Operating lessor AWAS looks to improve its "BB" credit rating, but admits private equity backing could prevent an uptick to investment grade.
"As the company continues to grow, AWAS will look to improve that rating," says AWAS' chief executive officer and president Ray Sisson in an interview. "Although indications from the ratings agencies are that attaining an investment grade rating will be a challenge while the company remains controlled by private equity."
The market "does not always fully appreciate the benefits of private equity ownership, as it allows for quick decisions away from the spotlight of the public markets," he says.
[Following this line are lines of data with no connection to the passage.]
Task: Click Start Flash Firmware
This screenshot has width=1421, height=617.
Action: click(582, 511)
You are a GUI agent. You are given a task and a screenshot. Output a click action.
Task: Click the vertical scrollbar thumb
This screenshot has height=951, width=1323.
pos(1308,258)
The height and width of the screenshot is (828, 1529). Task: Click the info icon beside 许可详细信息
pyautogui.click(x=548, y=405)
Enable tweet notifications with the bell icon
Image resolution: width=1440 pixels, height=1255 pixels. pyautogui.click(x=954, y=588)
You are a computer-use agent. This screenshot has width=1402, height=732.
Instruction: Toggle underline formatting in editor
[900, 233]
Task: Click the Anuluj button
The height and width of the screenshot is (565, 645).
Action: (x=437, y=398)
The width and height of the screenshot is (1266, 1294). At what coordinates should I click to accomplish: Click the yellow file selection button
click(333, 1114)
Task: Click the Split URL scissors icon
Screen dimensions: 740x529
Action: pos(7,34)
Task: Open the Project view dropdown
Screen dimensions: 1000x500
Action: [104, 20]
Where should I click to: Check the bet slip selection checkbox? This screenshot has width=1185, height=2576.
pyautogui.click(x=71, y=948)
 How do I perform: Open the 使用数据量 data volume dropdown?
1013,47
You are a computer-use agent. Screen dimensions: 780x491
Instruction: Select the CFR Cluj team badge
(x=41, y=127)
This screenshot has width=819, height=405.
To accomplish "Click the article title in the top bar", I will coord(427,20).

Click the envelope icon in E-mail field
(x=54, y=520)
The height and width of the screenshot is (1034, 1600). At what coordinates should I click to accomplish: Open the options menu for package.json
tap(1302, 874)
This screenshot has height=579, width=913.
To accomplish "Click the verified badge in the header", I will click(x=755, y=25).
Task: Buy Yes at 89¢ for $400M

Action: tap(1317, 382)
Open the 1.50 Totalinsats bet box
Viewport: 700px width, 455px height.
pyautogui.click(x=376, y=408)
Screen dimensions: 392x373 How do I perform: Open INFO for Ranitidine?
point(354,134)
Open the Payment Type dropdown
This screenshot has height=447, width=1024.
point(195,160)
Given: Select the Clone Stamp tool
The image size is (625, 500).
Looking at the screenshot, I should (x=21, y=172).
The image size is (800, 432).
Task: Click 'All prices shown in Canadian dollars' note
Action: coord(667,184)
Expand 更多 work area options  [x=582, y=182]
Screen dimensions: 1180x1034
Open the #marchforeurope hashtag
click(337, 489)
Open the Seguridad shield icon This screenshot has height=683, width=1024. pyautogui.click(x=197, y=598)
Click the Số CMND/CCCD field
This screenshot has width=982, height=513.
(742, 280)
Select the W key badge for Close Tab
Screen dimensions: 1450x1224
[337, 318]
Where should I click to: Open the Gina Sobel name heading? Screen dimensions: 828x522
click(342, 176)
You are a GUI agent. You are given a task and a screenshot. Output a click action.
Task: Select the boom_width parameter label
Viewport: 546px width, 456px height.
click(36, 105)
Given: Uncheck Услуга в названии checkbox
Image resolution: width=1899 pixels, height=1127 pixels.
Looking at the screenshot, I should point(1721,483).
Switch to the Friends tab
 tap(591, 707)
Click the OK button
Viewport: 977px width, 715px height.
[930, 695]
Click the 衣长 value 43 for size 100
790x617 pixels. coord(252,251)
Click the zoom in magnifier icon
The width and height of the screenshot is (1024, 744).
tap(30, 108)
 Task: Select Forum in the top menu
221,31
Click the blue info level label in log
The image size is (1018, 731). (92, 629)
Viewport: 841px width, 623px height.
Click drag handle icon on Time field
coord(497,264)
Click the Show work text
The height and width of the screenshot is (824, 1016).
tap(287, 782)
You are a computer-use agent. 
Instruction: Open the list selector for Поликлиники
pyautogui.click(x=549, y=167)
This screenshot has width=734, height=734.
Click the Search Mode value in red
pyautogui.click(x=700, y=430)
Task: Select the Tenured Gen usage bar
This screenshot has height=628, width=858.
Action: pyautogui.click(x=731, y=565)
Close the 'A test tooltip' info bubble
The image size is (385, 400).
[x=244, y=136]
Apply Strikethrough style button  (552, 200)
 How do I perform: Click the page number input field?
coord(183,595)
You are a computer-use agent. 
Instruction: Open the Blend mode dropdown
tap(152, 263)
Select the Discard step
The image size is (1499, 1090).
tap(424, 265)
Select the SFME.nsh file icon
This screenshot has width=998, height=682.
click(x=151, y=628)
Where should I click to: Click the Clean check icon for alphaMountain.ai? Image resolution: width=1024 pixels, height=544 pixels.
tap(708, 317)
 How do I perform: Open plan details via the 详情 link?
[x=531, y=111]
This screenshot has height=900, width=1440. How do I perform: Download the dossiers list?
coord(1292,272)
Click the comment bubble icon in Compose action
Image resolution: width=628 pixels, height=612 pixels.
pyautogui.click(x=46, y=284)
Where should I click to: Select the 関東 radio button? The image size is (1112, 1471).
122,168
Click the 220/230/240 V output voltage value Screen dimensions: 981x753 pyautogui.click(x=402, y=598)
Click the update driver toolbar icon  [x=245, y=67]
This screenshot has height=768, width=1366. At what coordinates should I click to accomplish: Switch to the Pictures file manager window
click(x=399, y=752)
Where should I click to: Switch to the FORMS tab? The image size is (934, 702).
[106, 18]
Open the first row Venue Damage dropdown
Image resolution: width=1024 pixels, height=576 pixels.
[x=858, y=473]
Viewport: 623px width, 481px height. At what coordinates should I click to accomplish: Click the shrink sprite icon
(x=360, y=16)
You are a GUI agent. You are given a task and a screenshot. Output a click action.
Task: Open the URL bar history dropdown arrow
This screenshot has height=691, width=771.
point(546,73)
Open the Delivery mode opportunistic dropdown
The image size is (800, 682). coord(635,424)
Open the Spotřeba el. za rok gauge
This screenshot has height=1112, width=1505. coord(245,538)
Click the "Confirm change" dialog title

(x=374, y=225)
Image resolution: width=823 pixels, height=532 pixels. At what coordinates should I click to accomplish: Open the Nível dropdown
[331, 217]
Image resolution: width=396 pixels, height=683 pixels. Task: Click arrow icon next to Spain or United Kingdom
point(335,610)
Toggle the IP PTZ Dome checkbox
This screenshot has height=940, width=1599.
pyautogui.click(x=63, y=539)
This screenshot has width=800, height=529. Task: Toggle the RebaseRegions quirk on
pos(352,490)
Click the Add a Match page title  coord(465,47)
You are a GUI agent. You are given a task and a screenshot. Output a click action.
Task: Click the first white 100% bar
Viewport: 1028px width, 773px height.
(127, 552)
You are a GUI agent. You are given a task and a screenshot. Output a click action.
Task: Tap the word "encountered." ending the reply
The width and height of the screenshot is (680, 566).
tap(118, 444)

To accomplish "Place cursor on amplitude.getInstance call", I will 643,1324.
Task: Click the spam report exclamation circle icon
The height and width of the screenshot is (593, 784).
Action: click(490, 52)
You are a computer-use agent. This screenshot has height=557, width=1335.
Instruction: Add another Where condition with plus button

AWAS has received "very strong support from its shareholders over the course of the past seven years of ownership, with over $2.7 billion invested and no dividends or other forms of share distribution taken out," he says.
No doubt, an investment grade rating would be helpful in attracting funding in finance markets, which Sisson says are "under pressure".
These pressures include the "significant pullback" in bank financing to the sector, "notably the traditional European lending banks who have experienced a shortage of US dollar liquidity"; changes in export credit agency financing under the new Aircraft Sector Understanding, "which is significantly increasing the cost of such financing"; and Basel 3, "which will increase the cost for banks of providing long-dated financing to the aviation sector, coupled with the more general reduction in risk capacity that banks will have available for lending purposes," he says.
"This is a very bad trend for our industry," he says.
One way to mitigate the "bank pullback" and "other financing challenges" is to focus on capital markets transactions, Sisson says.
However, few capital markets deals have materialised to date, but Sisson believes this is about to change.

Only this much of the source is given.